Manual Execution Only

Automatic execution is reserved for Arc Enterprise. In Arc OSS, retention policies must be manually triggered via the API.

Overview

Retention policies in Arc help you:

  • Define data retention periods at database or measurement level
  • Automatically clean up old data through manual execution
  • Reduce storage costs by removing unnecessary historical data
  • Maintain compliance with data retention requirements
  • Test deletion operations safely with dry-run mode

How It Works

Arc implements retention through physical file deletion:

  1. Scanning: Examines Parquet files in measurement directories
  2. Metadata Analysis: Reads file metadata to find maximum timestamps
  3. Identification: Locates files where all rows are older than the cutoff date
  4. Deletion: Physically removes entire files from disk

Cutoff Calculation: cutoff_date = today - retention_days - buffer_days

API Endpoints

Create Policy

Create a new retention policy:

POST /api/v1/retention

Request Body:

{
"name": "delete_old_metrics",
"database": "telegraf",
"measurement": "cpu",
"retention_days": 90,
"buffer_days": 7,
"is_active": true
}

Parameters:

  • name (string, required): Unique policy identifier
  • database (string, required): Target database name
  • measurement (string, optional): Target measurement (null for database-wide)
  • retention_days (integer, required): Number of days to retain data
  • buffer_days (integer, required): Safety margin in days
  • is_active (boolean, required): Enable/disable the policy

List Policies

Retrieve all retention policies:

GET /api/v1/retention

Response:

[
{
"id": "550e8400-e29b-41d4-a716-446655440000",
"name": "delete_old_metrics",
"database": "telegraf",
"measurement": "cpu",
"retention_days": 90,
"buffer_days": 7,
"is_active": true,
"created_at": "2024-01-15T10:30:00Z",
"last_executed_at": "2024-01-20T02:00:00Z",
"last_deleted_count": 1500
}
]

Get Single Policy

Retrieve a specific retention policy:

GET /api/v1/retention/{policy_id}

Update Policy

Update an existing retention policy:

PUT /api/v1/retention/{policy_id}

Request Body: Same as create policy

Delete Policy

Remove a retention policy:

DELETE /api/v1/retention/{policy_id}

Execute Policy

Manually trigger a retention policy:

POST /api/v1/retention/{policy_id}/execute

Request Body:

{
"dry_run": false,
"confirm": true
}

Dry Run Example:

{
"dry_run": true,
"confirm": false
}

Response:

{
"policy_id": "550e8400-e29b-41d4-a716-446655440000",
"cutoff_date": "2023-10-22T00:00:00Z",
"files_to_delete": [
"/data/telegraf/cpu/2023-10-15.parquet",
"/data/telegraf/cpu/2023-10-20.parquet"
],
"total_files": 2,
"dry_run": true
}

View Execution History

View past executions of a retention policy:

GET /api/v1/retention/{policy_id}/executions?limit=50

Response:

[
{
"execution_id": "abc123",
"executed_at": "2024-01-20T02:00:00Z",
"deleted_count": 1500,
"execution_time_ms": 2500,
"status": "success"
}
]

Configuration Parameters

Retention Days

The number of days to keep data before it becomes eligible for deletion. Choose based on:

  • Business requirements
  • Compliance regulations
  • Storage capacity
  • Query patterns

Example: retention_days: 90 keeps data for 90 days.

Buffer Days

A safety margin added to the retention period to prevent accidental deletion of recent data.

Recommended Values:

  • Development: 7 days
  • Production: 14-30 days

Example: With retention_days: 90 and buffer_days: 7, data older than 97 days will be deleted.

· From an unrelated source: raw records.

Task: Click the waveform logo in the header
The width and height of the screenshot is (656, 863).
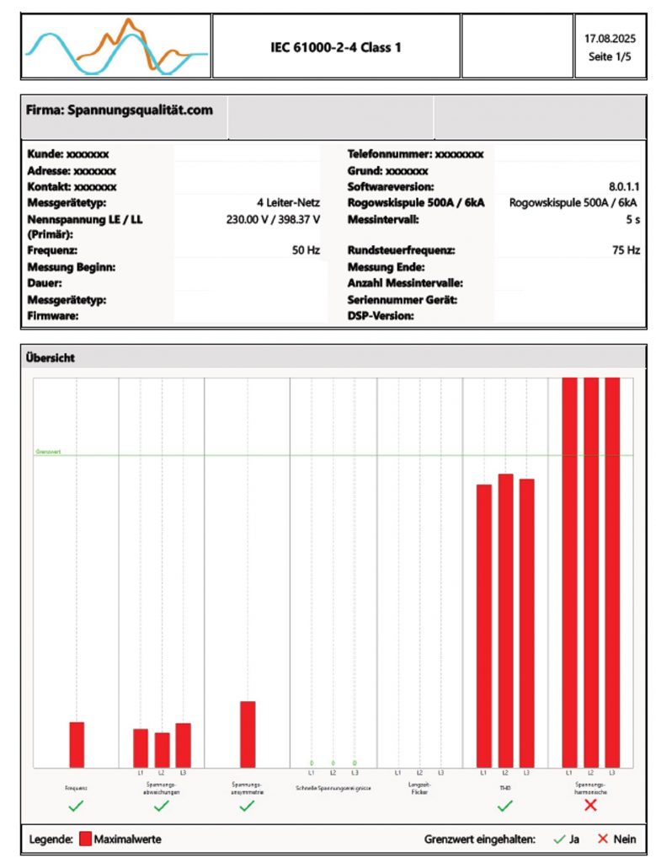Action: pos(116,47)
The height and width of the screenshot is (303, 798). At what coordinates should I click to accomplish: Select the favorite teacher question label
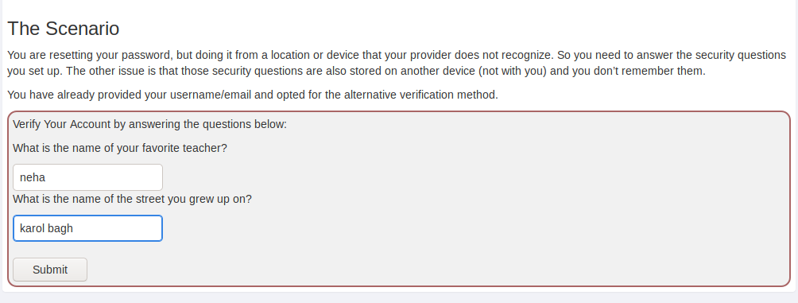119,148
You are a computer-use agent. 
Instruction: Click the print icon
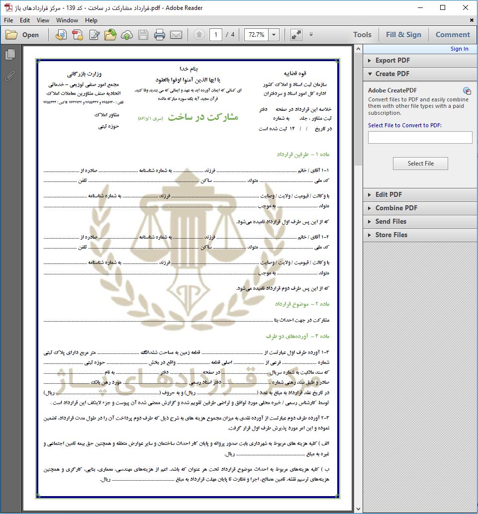click(x=159, y=35)
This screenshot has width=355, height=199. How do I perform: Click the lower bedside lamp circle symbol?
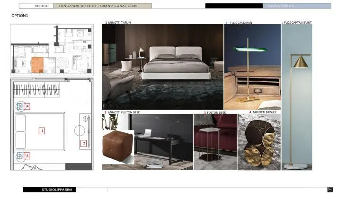click(20, 155)
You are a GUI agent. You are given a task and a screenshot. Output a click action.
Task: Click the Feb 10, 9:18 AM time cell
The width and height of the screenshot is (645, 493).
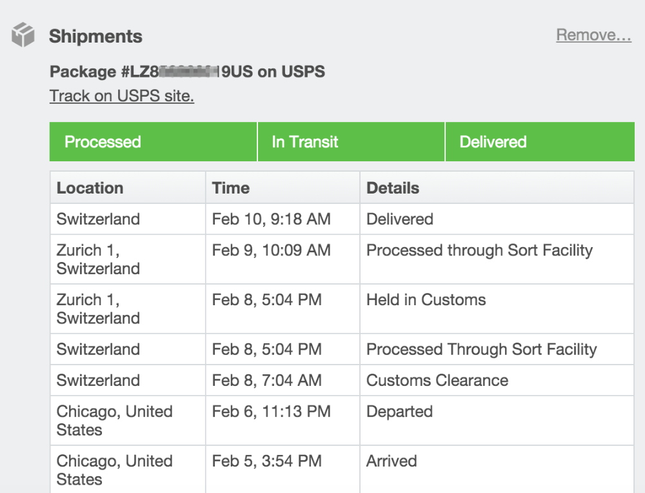(x=271, y=219)
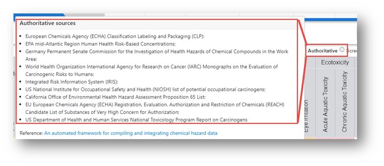Select the blue active tab segment
Screen dimensions: 384x166
tap(39, 15)
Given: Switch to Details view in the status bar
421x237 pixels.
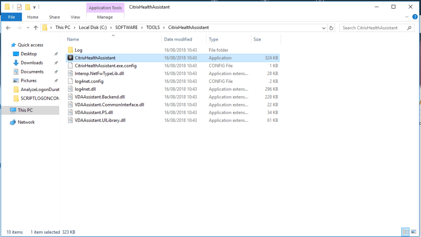Looking at the screenshot, I should pos(406,232).
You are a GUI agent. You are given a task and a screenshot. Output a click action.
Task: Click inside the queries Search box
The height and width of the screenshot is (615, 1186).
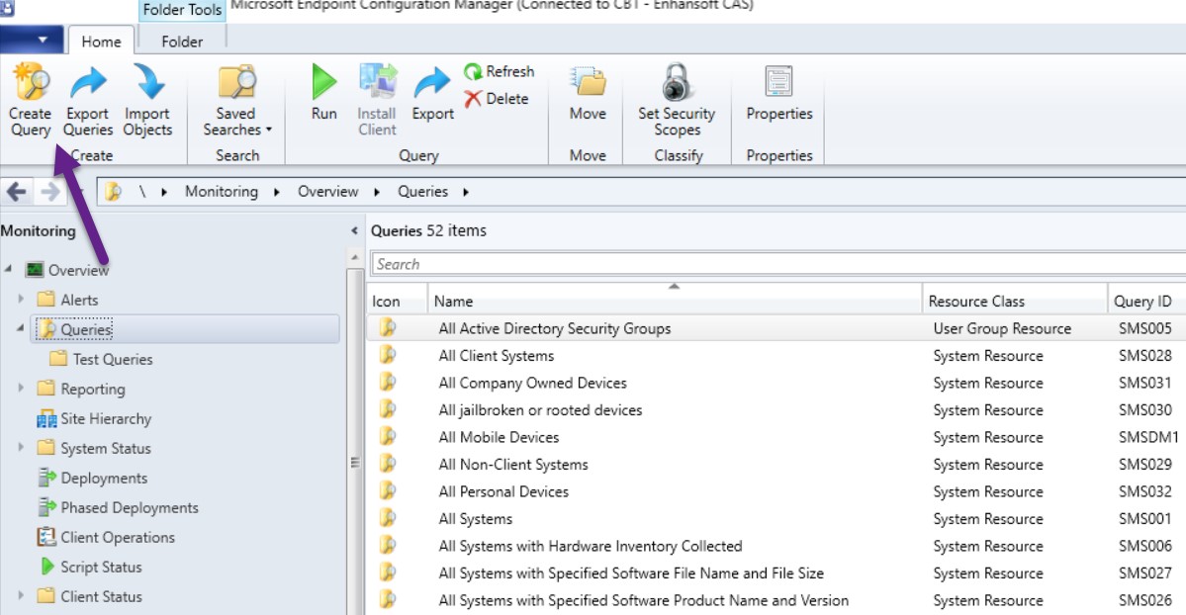point(692,264)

Database vs Measurement Level

Database-wide policy:

{
"database": "telegraf",
"measurement": null,
"retention_days": 365
}

Measurement-specific policy:

{
"database": "telegraf",
"measurement": "cpu",
"retention_days": 90
}

Use measurement-specific policies for granular control over different data types.

Usage Examples

Example 1: Clean Old Metrics

import requests

# Create a retention policy for old CPU metrics
response = requests.post(
"http://localhost:8000/api/v1/retention",
headers={"Authorization": "Bearer YOUR_TOKEN"},
json={
"name": "cpu_cleanup",
"database": "telegraf",
"measurement": "cpu",
"retention_days": 90,
"buffer_days": 7,
"is_active": True
}
)

policy_id = response.json()["id"]

# Test with dry run first
dry_run = requests.post(
f"http://localhost:8000/api/v1/retention/{policy_id}/execute",
headers={"Authorization": "Bearer YOUR_TOKEN"},
json={"dry_run": True, "confirm": False}
)

print(f"Would delete {dry_run.json()['total_files']} files")

# Execute for real
if input("Proceed? (yes/no): ") == "yes":
result = requests.post(
f"http://localhost:8000/api/v1/retention/{policy_id}/execute",
headers={"Authorization": "Bearer YOUR_TOKEN"},
json={"dry_run": False, "confirm": True}
)
print(f"Deleted {result.json()['total_files']} files")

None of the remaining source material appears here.